- Task description -
Repeat the data word for word and skip the pictures.

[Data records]

■ ■ ■ ■ ■ ■ ■

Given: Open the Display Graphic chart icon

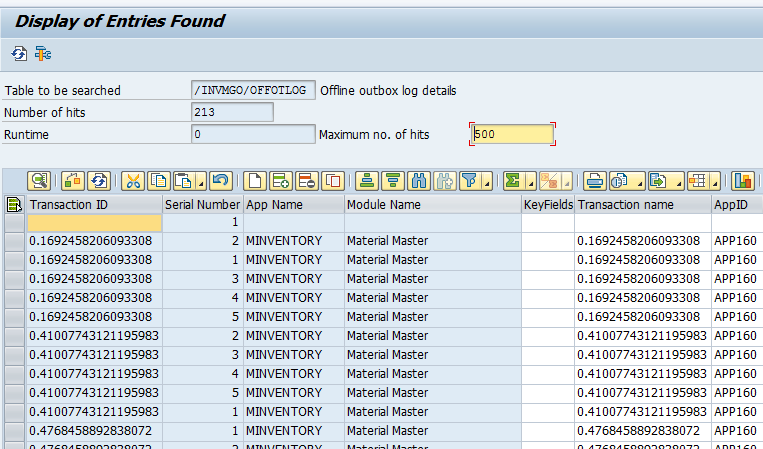Looking at the screenshot, I should [742, 181].
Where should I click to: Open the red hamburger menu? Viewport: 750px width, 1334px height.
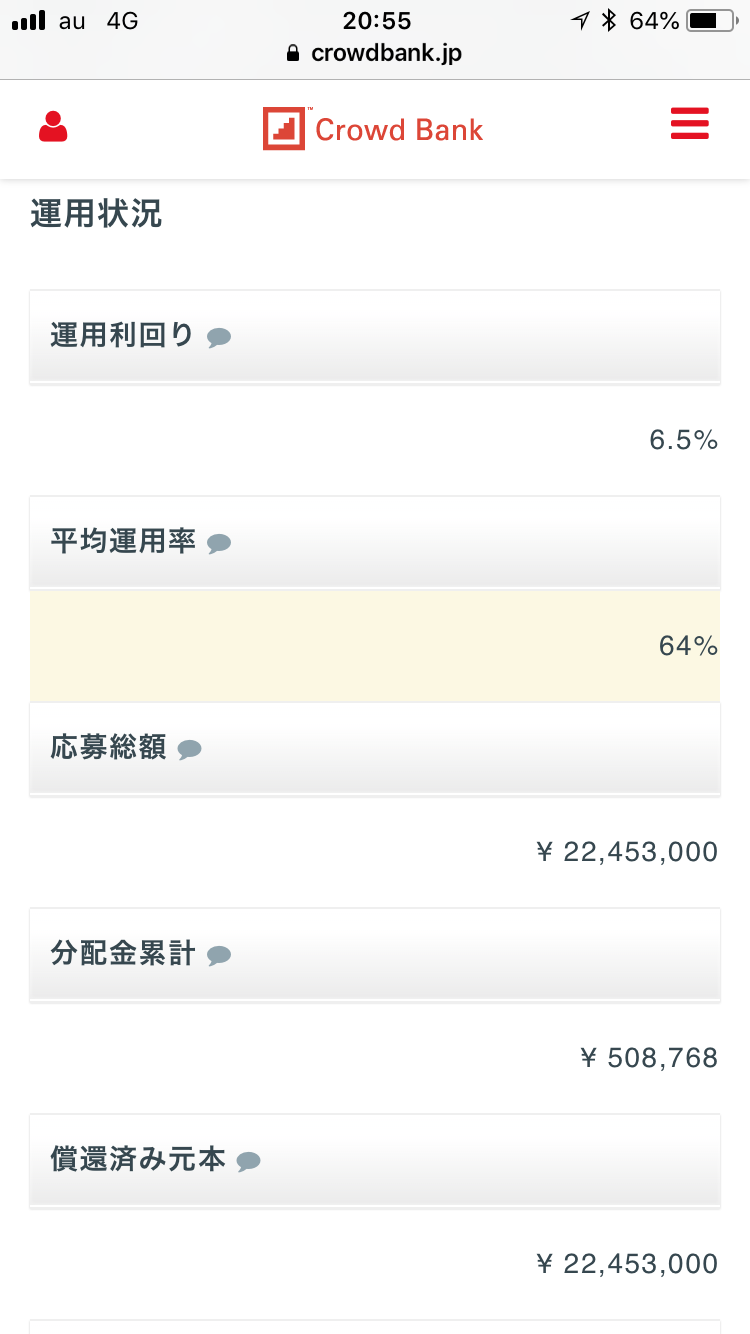pos(690,124)
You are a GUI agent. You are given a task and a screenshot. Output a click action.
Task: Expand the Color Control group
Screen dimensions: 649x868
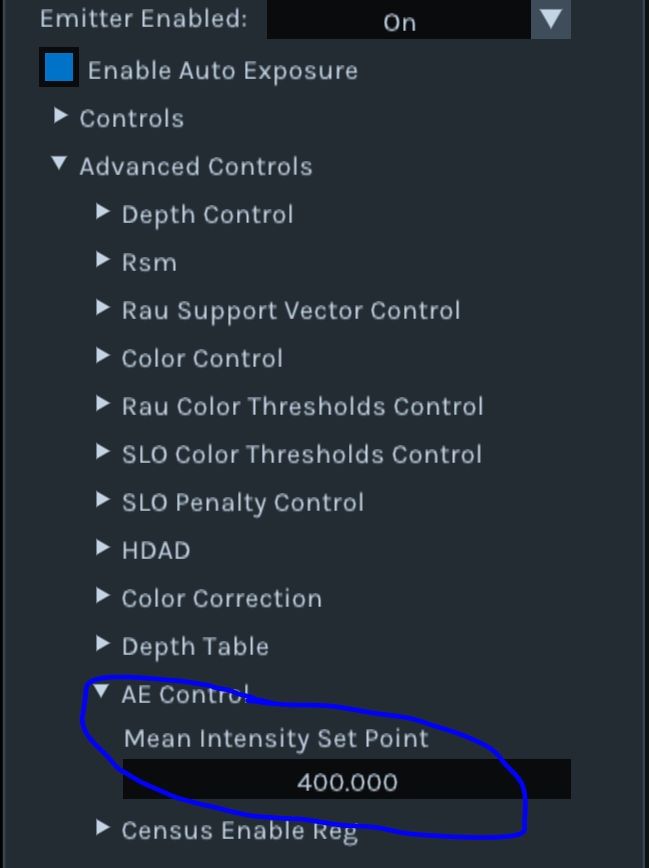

■ ■ ■ ■ ■ ■ ■

- Task result -
Given: Open the Display Graphic chart icon

Looking at the screenshot, I should [742, 181].
Where should I click to: Open the red hamburger menu? Viewport: 750px width, 1334px height.
pos(690,124)
You are a GUI agent. You are given a task and a screenshot. Output a click action.
Task: Expand the Color Control group
Screen dimensions: 649x868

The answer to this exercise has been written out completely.